Samples were incubated in 24-well plates (Nunc, ThermoFisher Scientific, Loughborough, UK) containing twice washed with Dulbecco’s PBS (DPBS) monolayers of Vero E6 cells seeded the previous day at 1.5 × 105 cells/well under Overlay media consisting of MEM (Life Technologies) containing 1.5% carboxymethylcellulose (Sigma), 4% (v/v) heat-inactivated foetal calf serum (FCS) (Sigma) and 25 mM HEPES buffer (Gibco). After incubation at 37 °C for 120 h, they were fixed overnight with 10% (w/v) formalin/PBS, washed with tap water and stained with methyl crystal violet solution (0.2% v/v in 40% (v/v) Ethanol) (Sigma).

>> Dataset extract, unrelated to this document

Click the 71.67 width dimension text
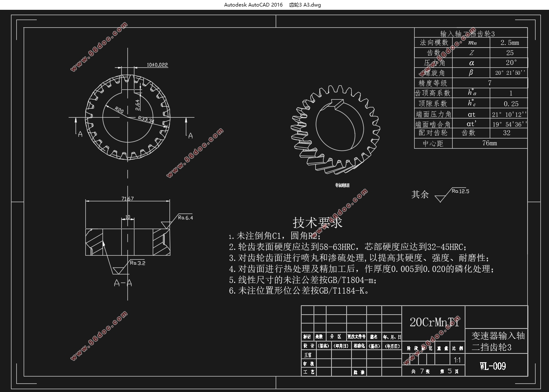 [127, 198]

Plaque reduction neutralisation test

Neutralising virus titres were measured in heat-inactivated (56 °C for 30 min) serum samples. SARS-CoV-2 was diluted to a concentration of 1.4 × 103 pfu/ml (70 pfu/50 µl) and mixed 50:50 in 1% FCS/MEM with doubling serum dilutions from 1:10 to 1:320 in a 96-well V-bottomed plate. The plate was incubated at 37 °C in a humidified box for 1 h to allow the antibody in the serum samples to neutralise the virus. The neutralised virus was transferred into the wells of a washed plaque assay 24-well plate (see plaque assay method), allowed to adsorb at 37 °C for a further hour, and overlaid with plaque assay overlay media. After 5 days incubation at 37 °C in a humified box, the plates were fixed, stained and plaques counted.

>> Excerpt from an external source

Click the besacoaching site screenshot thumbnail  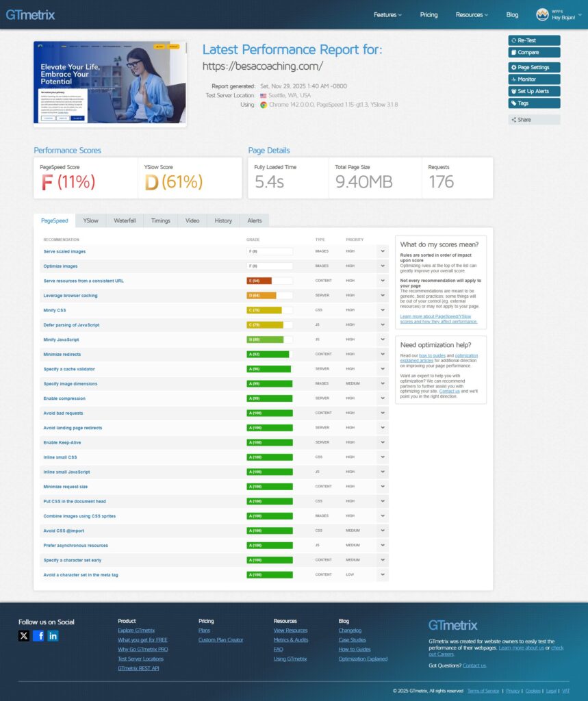click(x=110, y=83)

A mid-point probit analysis was used to determine the dilution of antibody required to reduce SARS-CoV-2 viral plaques by 50% (PRNT50) compared with the virus only control (n = 5). Analysis was conducted in R50 and the script was based on a source script from Johnson et al. 51.

ELISA

A full-length trimeric and stabilised version of the SARS-CoV-2 Spike protein (amino acids 1-1280, GenBank: MN MN908947) was developed and kindly provided by Florian Krammer’s lab as previously described52. Recombinant SARS-CoV-2 Receptor-Binding-Domain (319-541) Myc-His was developed and kindly provided by MassBiologics, USA. Recombinant SARS-CoV-2 Nucleocapsid phosphoprotein (GenBank: MN908947, isolate Wuhan-Hu-1) was expressed and purified from Escherichia coli as full-length nucleoprotein (amino acids 1-419) with a C-terminal 6xHis-Tag (REC31812-100, Batch #20042310, Native Antigen Company).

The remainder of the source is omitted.